Exercise description → Your answer must be the records below, repeated exactly, with every picture left out.
──────────
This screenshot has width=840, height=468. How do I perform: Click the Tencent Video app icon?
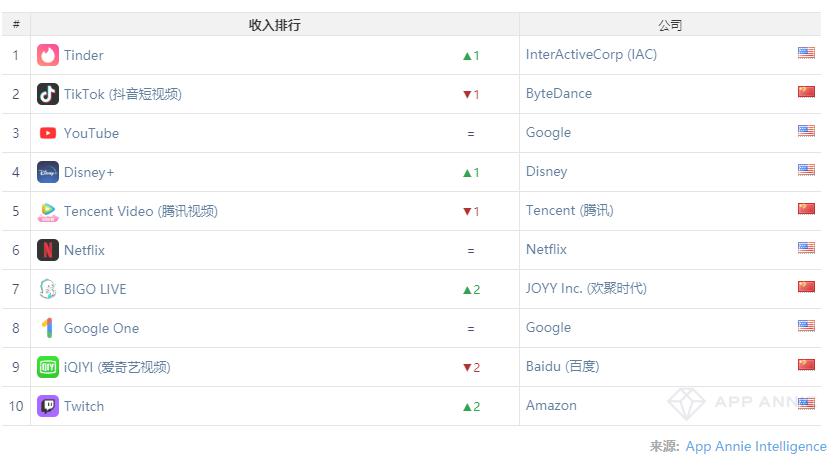pos(48,212)
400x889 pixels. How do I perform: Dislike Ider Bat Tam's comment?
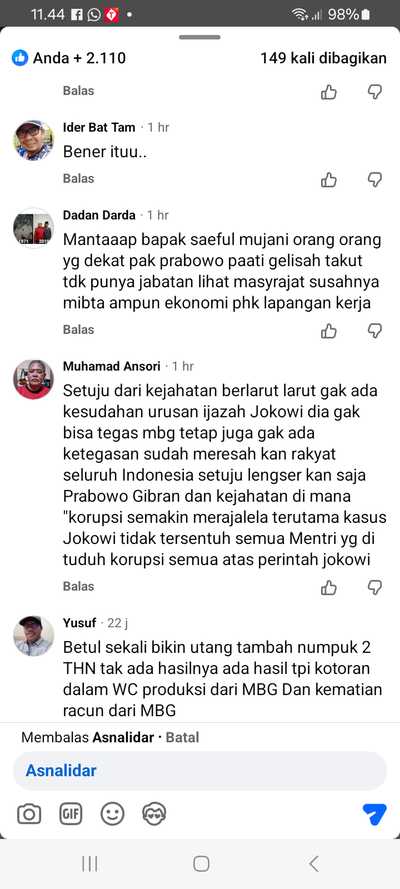click(x=375, y=180)
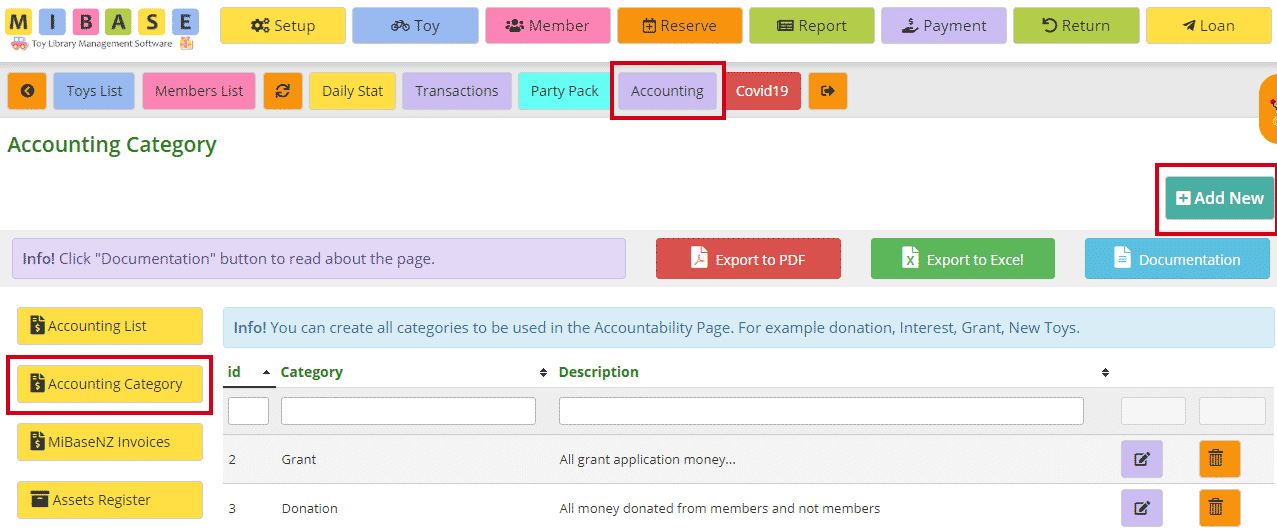Delete the Donation category row
The image size is (1277, 532).
coord(1219,508)
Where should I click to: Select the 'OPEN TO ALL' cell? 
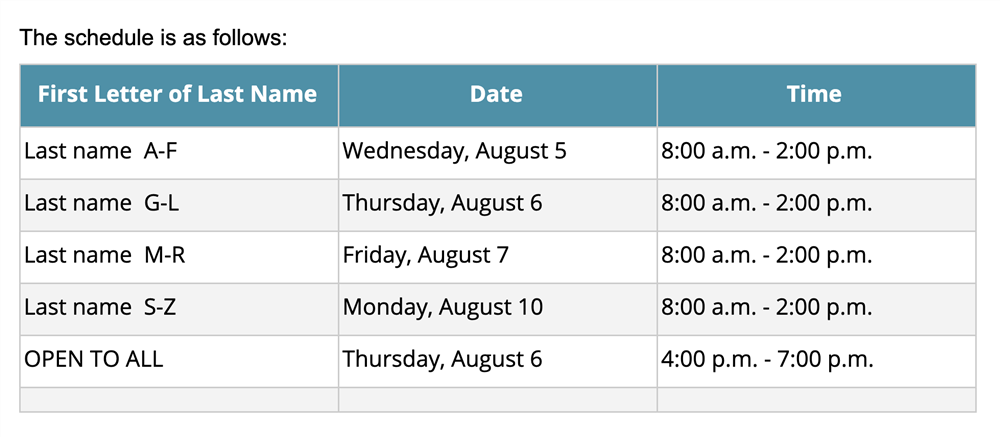(x=179, y=361)
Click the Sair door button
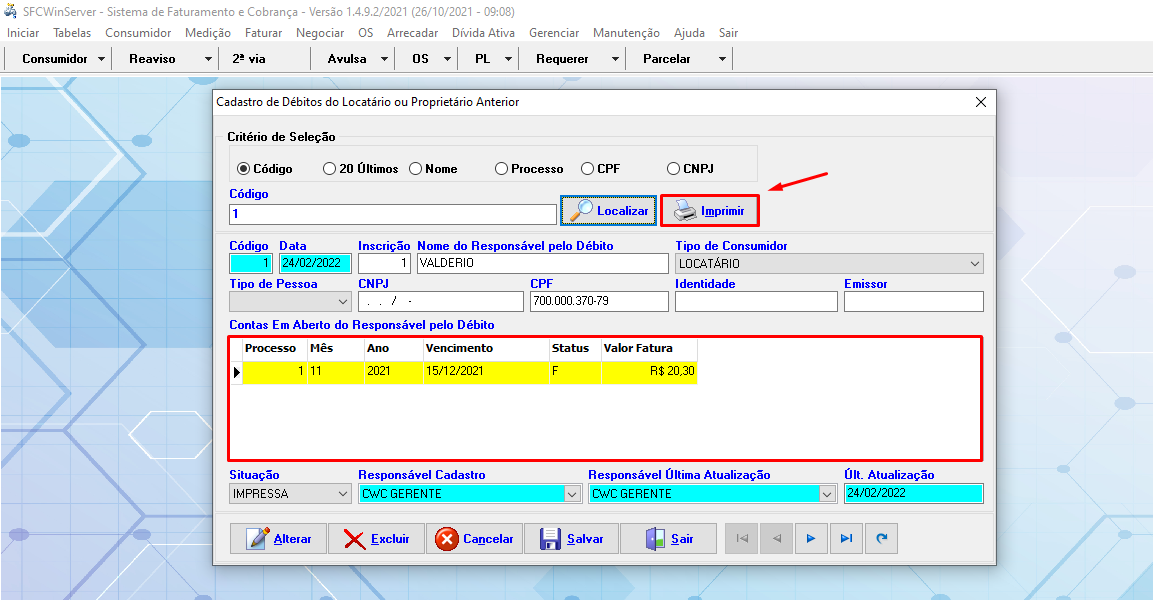 [x=668, y=539]
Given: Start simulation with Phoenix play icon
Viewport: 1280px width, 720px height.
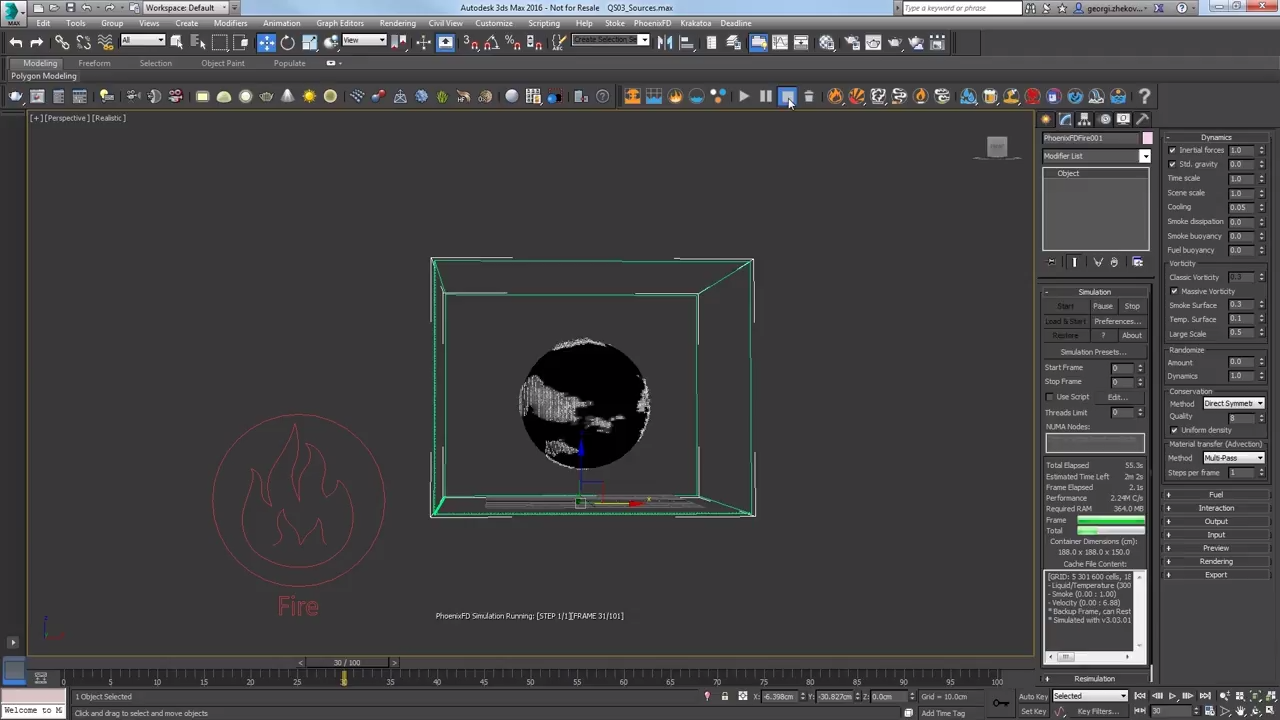Looking at the screenshot, I should tap(744, 97).
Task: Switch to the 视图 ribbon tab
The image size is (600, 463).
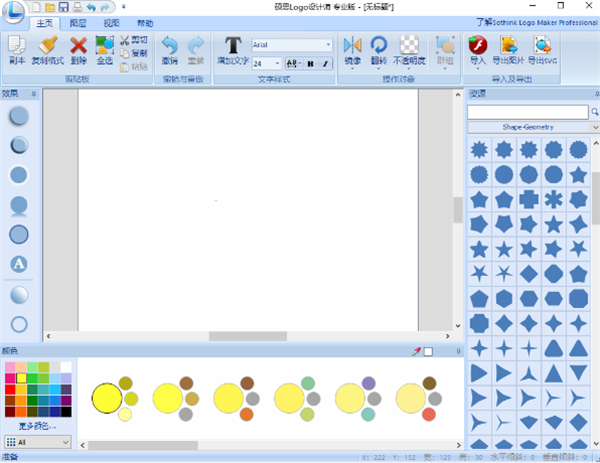Action: click(112, 22)
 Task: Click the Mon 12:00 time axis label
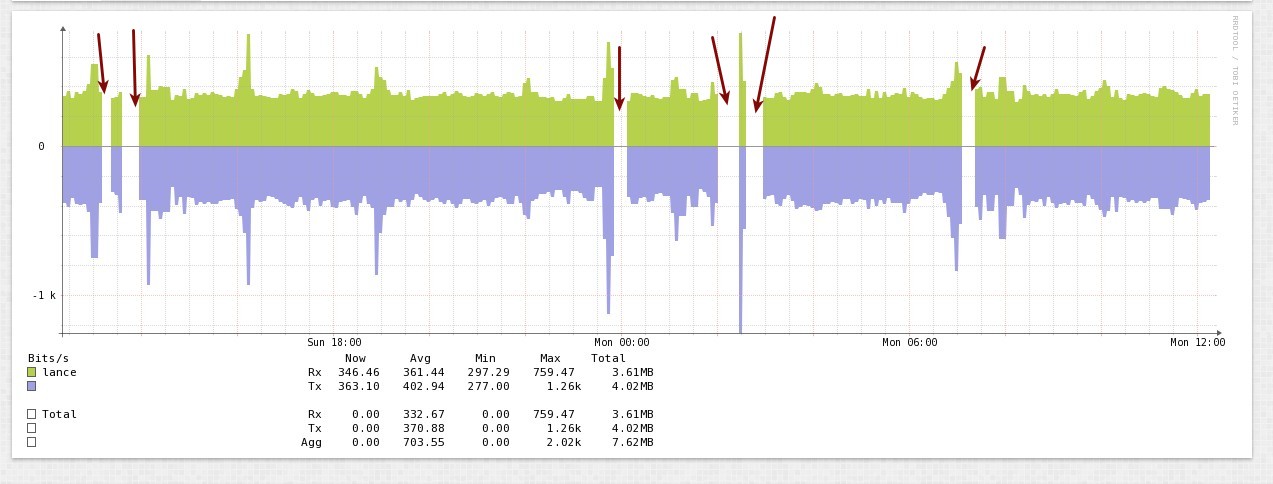click(x=1197, y=342)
──────────
Solution to this task →
This screenshot has width=840, height=468. How do I perform: Click the Tencent Video app icon?
pos(48,212)
400x889 pixels. How do I perform: Dislike Ider Bat Tam's comment?
click(x=375, y=180)
Delete the Donation category row
The image size is (1277, 532).
coord(1219,508)
Where should I click to: Select the 'OPEN TO ALL' cell? 
(x=179, y=361)
Click the Sair door button
 [x=668, y=539]
Given: Start simulation with Phoenix play icon
Viewport: 1280px width, 720px height.
Looking at the screenshot, I should tap(744, 97).
Task: Switch to the 视图 ribbon tab
The image size is (600, 463).
Action: click(112, 22)
 Task: Click the Mon 12:00 time axis label
click(x=1197, y=342)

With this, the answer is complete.